Psych 129 - Sensory Processes
Depth
The nature of depth
- We live in a 3D world, but the images formed on our retinae are only 2D. Thus, information about depth - i.e., how far things are away from you - must be inferred from other information present in the image or in the visual system.
- The way the visual system reconstructs depth information is analogous to the way the auditory system localizes sound from an intrinsically non-spatial detector.
Depth cues
- There are three main classes of depth cues: oculomotor cues, visual binocular cues, and visual monocular cues.
- Oculomotor cues consist of accommodation and vergence. Accommodation is the processes by which the lens changes shape in order to bring an object in focus on the retina. Far away objects require low convexity of the lens, whereas near objects require high convexity of the lens in order to become focused on the retina. Thus, how much the lens needs to be squeezed to bring an object in focus provides a cue to depth. Vergence is the process by which the eyes move in equal and opposite directions of one another in order to fixate an object. Near objects require both eyes oriented inwards in order to have the object foveated, whereas far objects require both eyes oriented along parallel lines of sight.

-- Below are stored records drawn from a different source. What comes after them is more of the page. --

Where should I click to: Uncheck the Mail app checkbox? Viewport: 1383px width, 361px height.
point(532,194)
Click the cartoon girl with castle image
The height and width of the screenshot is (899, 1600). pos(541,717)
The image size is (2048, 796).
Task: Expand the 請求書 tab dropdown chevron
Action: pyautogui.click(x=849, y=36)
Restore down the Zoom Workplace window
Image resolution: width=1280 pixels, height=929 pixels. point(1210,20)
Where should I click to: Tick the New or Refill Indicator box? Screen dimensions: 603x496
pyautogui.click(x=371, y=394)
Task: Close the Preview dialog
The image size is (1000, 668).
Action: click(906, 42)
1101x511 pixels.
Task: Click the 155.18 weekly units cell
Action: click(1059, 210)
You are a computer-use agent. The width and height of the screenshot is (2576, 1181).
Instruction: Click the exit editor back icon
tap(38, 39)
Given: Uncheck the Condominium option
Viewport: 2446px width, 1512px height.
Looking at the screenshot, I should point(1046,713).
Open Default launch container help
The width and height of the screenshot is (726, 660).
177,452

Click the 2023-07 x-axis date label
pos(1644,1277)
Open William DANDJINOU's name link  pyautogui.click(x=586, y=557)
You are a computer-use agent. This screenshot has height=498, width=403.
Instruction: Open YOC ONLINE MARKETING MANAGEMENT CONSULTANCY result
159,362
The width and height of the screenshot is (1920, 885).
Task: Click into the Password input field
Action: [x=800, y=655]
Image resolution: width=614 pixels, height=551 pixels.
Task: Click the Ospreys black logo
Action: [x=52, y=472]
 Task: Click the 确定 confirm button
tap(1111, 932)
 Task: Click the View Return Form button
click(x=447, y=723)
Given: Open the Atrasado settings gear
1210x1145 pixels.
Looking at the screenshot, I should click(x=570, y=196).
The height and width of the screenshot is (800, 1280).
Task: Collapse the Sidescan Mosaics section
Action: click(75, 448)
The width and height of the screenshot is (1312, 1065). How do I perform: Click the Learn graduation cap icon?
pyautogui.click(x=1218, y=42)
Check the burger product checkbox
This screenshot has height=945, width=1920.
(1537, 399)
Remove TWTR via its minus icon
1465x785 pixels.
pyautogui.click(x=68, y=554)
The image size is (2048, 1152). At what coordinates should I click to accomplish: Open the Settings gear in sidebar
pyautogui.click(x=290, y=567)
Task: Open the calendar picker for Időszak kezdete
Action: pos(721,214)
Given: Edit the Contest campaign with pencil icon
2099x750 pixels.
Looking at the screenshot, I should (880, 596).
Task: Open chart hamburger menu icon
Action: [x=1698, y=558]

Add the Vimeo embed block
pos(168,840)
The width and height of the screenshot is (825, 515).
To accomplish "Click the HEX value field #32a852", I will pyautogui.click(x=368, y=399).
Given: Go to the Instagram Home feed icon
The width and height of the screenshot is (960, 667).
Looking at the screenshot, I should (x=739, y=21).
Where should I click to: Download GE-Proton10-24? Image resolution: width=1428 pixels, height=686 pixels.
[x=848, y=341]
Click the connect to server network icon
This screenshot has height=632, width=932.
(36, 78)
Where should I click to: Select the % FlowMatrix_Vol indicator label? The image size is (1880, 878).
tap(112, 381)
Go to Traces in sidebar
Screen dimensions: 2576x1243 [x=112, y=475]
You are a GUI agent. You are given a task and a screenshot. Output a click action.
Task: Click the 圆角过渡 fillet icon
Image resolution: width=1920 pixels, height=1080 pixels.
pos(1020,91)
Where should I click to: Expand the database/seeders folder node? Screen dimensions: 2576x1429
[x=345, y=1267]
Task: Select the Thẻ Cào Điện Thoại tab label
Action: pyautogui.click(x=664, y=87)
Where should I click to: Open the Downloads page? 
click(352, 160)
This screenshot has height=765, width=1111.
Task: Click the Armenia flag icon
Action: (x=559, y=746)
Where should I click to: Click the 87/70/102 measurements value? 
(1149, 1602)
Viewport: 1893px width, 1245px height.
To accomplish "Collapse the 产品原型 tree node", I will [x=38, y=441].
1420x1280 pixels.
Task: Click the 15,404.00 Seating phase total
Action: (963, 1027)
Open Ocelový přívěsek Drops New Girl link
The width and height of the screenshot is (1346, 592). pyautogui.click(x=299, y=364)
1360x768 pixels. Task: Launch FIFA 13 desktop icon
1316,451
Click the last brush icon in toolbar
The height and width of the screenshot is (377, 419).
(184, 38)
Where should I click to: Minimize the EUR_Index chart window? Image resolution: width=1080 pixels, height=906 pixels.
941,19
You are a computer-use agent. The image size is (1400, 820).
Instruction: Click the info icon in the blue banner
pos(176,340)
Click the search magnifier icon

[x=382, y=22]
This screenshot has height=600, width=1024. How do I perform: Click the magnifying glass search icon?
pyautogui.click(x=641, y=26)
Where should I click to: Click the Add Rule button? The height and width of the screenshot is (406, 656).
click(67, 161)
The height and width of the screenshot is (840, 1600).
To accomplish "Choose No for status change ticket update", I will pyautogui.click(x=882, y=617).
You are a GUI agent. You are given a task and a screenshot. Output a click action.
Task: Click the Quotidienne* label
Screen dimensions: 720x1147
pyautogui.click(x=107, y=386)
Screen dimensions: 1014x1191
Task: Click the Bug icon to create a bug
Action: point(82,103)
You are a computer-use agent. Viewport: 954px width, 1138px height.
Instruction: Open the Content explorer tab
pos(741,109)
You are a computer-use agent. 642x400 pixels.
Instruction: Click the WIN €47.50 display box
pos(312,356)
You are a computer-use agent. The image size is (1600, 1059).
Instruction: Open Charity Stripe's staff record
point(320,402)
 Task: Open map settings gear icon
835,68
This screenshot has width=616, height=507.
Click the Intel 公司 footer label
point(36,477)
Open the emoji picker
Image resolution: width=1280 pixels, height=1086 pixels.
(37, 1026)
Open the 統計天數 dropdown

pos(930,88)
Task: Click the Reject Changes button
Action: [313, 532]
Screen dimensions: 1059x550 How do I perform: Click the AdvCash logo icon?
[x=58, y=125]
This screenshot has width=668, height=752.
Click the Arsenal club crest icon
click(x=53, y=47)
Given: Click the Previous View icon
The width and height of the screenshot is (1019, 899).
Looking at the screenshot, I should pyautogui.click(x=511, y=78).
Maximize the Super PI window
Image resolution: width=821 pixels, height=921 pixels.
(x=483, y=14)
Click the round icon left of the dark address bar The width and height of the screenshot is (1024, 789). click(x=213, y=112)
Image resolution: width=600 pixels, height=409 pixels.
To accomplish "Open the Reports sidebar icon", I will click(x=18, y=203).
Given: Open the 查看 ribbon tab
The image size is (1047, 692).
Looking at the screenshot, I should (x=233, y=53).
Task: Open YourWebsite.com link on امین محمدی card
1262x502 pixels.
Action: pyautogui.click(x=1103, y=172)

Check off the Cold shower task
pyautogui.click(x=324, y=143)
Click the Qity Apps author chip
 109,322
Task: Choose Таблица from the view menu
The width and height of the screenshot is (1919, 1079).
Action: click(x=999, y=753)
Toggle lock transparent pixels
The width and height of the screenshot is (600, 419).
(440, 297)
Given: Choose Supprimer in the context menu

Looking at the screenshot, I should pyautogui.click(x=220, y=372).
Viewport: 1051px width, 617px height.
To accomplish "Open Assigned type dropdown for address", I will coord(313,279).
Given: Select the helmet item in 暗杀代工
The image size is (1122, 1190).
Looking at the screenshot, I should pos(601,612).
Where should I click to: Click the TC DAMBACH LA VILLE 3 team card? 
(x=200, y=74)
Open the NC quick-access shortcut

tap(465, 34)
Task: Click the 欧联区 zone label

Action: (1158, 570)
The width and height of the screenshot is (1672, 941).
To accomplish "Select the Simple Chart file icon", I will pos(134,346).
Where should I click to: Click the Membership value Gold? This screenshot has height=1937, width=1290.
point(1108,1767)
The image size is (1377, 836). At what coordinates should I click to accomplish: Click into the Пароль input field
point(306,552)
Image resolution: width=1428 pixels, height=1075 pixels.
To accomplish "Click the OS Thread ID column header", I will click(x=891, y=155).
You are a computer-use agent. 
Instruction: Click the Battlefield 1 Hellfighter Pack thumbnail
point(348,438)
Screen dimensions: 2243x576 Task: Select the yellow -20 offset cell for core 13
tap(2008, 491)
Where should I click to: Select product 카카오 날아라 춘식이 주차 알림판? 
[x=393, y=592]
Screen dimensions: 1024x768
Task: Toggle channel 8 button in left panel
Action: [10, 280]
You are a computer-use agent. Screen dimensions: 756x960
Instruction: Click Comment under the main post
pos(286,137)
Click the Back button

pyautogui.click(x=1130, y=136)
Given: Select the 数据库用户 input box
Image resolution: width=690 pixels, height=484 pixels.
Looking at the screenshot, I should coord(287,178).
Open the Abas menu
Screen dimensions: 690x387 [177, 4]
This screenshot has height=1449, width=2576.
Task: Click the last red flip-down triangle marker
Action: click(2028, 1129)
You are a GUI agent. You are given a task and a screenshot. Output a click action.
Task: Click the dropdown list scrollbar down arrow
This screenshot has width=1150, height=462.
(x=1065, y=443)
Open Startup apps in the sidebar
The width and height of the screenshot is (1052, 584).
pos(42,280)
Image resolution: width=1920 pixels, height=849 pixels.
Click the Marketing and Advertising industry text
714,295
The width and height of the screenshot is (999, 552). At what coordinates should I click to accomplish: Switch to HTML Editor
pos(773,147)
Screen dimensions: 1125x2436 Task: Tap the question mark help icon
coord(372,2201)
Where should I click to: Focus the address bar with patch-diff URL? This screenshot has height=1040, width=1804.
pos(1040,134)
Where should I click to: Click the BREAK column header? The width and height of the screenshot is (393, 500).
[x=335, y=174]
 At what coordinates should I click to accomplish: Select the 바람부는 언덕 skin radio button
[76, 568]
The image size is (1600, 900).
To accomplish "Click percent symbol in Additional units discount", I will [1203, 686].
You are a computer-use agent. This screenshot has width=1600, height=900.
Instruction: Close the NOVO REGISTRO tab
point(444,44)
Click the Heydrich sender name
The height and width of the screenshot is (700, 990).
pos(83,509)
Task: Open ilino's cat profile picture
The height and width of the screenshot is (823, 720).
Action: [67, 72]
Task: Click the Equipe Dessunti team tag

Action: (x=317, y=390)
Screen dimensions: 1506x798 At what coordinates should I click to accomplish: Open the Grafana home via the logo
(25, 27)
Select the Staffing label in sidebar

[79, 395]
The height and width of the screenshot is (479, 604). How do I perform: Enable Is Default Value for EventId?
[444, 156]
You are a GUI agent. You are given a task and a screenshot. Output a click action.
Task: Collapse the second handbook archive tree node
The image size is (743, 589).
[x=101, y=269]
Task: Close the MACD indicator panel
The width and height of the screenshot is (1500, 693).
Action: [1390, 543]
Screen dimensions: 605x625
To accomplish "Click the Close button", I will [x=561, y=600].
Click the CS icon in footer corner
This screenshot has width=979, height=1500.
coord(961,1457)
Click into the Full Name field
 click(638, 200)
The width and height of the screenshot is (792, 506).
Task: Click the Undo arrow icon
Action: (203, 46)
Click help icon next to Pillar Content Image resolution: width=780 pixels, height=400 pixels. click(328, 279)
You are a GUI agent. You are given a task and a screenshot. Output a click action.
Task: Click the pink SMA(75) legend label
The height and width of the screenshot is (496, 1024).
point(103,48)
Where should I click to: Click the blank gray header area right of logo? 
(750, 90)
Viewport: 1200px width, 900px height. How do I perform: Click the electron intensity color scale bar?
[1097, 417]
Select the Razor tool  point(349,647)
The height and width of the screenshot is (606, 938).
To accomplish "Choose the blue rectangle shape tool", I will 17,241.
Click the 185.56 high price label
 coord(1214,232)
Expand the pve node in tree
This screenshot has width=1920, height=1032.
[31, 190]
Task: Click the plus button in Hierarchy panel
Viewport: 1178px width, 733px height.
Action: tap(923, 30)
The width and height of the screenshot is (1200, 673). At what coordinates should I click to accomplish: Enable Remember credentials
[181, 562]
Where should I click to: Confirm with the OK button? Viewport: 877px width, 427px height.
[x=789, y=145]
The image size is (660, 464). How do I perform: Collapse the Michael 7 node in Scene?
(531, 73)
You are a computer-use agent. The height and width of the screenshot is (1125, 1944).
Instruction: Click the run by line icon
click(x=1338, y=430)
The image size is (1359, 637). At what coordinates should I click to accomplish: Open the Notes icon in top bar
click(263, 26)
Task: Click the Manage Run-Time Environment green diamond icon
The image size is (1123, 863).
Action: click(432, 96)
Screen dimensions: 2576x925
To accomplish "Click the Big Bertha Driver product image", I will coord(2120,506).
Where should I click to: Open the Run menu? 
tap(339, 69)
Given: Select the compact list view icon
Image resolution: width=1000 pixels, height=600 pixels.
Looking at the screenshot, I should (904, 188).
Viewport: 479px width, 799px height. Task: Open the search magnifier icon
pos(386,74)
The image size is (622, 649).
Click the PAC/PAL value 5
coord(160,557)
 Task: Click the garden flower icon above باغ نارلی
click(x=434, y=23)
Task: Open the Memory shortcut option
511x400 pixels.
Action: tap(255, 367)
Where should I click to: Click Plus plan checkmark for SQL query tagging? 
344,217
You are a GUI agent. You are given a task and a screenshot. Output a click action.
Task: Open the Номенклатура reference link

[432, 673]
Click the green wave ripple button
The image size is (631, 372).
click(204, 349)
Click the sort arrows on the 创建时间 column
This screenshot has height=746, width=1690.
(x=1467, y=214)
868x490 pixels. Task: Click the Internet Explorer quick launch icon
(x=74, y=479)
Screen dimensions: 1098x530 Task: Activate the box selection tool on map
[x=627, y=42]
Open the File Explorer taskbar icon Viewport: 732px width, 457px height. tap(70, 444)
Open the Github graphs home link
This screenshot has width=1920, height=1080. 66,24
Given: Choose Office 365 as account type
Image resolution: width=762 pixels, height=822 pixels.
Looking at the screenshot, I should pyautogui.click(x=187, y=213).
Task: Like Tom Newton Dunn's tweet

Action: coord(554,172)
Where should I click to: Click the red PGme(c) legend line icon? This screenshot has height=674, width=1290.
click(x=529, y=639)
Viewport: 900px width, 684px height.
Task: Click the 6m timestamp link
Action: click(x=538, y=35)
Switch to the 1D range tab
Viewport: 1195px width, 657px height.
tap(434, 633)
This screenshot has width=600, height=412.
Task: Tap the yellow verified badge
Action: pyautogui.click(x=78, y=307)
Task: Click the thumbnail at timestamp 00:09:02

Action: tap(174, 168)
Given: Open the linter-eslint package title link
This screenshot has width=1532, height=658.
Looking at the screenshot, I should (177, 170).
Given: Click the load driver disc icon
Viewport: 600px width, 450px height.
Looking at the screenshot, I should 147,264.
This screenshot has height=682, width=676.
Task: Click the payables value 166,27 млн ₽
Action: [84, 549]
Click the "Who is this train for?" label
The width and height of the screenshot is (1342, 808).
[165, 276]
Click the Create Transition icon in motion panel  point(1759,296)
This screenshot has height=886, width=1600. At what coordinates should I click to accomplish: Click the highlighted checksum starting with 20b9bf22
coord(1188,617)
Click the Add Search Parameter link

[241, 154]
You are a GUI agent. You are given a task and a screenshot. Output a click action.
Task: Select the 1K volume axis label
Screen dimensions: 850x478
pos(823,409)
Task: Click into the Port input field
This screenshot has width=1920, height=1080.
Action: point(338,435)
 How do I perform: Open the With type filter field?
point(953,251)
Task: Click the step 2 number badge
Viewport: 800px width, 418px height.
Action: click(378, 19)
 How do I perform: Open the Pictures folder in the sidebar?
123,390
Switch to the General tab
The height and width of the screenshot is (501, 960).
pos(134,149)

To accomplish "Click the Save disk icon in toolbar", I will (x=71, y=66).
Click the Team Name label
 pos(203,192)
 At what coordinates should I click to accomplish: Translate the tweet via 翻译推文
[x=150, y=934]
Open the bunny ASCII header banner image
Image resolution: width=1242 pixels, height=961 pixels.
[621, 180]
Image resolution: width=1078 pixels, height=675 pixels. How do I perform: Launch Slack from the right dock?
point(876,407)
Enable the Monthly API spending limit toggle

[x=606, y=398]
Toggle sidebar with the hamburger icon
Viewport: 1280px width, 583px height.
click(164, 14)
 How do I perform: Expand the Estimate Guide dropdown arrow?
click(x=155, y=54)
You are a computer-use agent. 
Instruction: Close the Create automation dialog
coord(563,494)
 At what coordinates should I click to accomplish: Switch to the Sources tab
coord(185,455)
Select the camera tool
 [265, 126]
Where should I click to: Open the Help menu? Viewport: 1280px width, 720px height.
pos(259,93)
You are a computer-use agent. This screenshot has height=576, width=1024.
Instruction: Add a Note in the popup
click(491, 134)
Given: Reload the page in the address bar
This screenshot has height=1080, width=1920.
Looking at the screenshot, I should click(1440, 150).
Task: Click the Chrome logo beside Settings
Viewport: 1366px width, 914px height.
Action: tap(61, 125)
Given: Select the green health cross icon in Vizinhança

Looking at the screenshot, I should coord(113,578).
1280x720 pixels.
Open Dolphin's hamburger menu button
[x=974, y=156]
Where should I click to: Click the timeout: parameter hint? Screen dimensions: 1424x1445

- Visual binocular cues consist of the disparity present between the left and right eye images. The process by which the brain infers depth from disparity is known as stereopsis.
- Visual monocular cues consist of occlusion, size, perspective, and parallax.
Stereopsis
- Each eye gets a slightly different view of the world. Disparity refers to the pixel-by-pixel differences between the images produced in the left and right eye. The brain uses the disparity between left and right images to infer depth information from a scene.
- Many people are disparity-blind, meaning they cannot tap into this cue for depth. Yet they can get around in the world perfectly well because they rely on the other cues to depth.
- Computation of disparity by the visual system requires comparison of left and right images to establish correspondence (much like ITD in the auditory system).
- Random-dot stereograms demonstrate that matches between left and right eye images are made based on the basis of relatively low-level visual information (i.e., individual pixels).
- Disparity-selective cells in the visual cortex may underlie the perception of depth.
- When the left and right eye images dont at all match you get binocular rivalry. The two images compete, oscillating back and forth with a period of several seconds (try it!). Whats going on neurally? (big question)
- Small mismatches in the left and right imagesi.e., where a feature in the image of one eye has no corresponding feature in the other eyecan also be used as a depth cue. This form of binocular depth cue is called Da Vinci stereopsis (since Leonardo first described it).
- Abnormalities of stereopsis include strabismus (due to misalignment of the eyes that goes uncorrected early in life), and amblyobia (where one eye has poor vision).
Occlusion
- When one object is in front of another (with respect to the viewer), it over-writes the other object in the image.
- The brain understands this rule of the image formation process, and fills-in image structure when edges are not there - e.g., Kanizsa figures, illusory contours.
- Amodal completion
refers to the completion of an object behind the occluder. Removing the occluder alone can result in a failure of amodal completion - e.g., Bregman Bs.
Size
refers to the fact that familiar objects appear the same size irrespective of distance (different sizes on retina).
The Ames room demonstrates that context can over-ride size constancy. The moon illusion illustrates another breakdown in size constancy due to context.
Perspective
Lines that are parallel in the world (e.g., railroad tracks) will not remain parallel when projected onto the retina. Rather, they converge towards infinity. This convergence of parallel lines provides an important cue to depth, and was an important innovation by artists of the renaissance. In order to infer depth from this cue though, the brain must assume that the lines are actually parallel in the external world.
In a surface containing textured elements of a constant size, the elements sitting on parts of the surface far from an observer will become smaller when projected onto the retina. Such a gradient in texture provides an important cue to depth. Again, though, the brain must assume that the elements of the texture actually all have the same size in the external world.
Parallax
refers to the relative motions of objects across the retina. Near objects move faster across the retina than far objects, and so relative motion provides an important cue to depth. Parallax may be seen as a form of disparity over time and is used by the locust (by wobbling the head back and forth) to infer depth.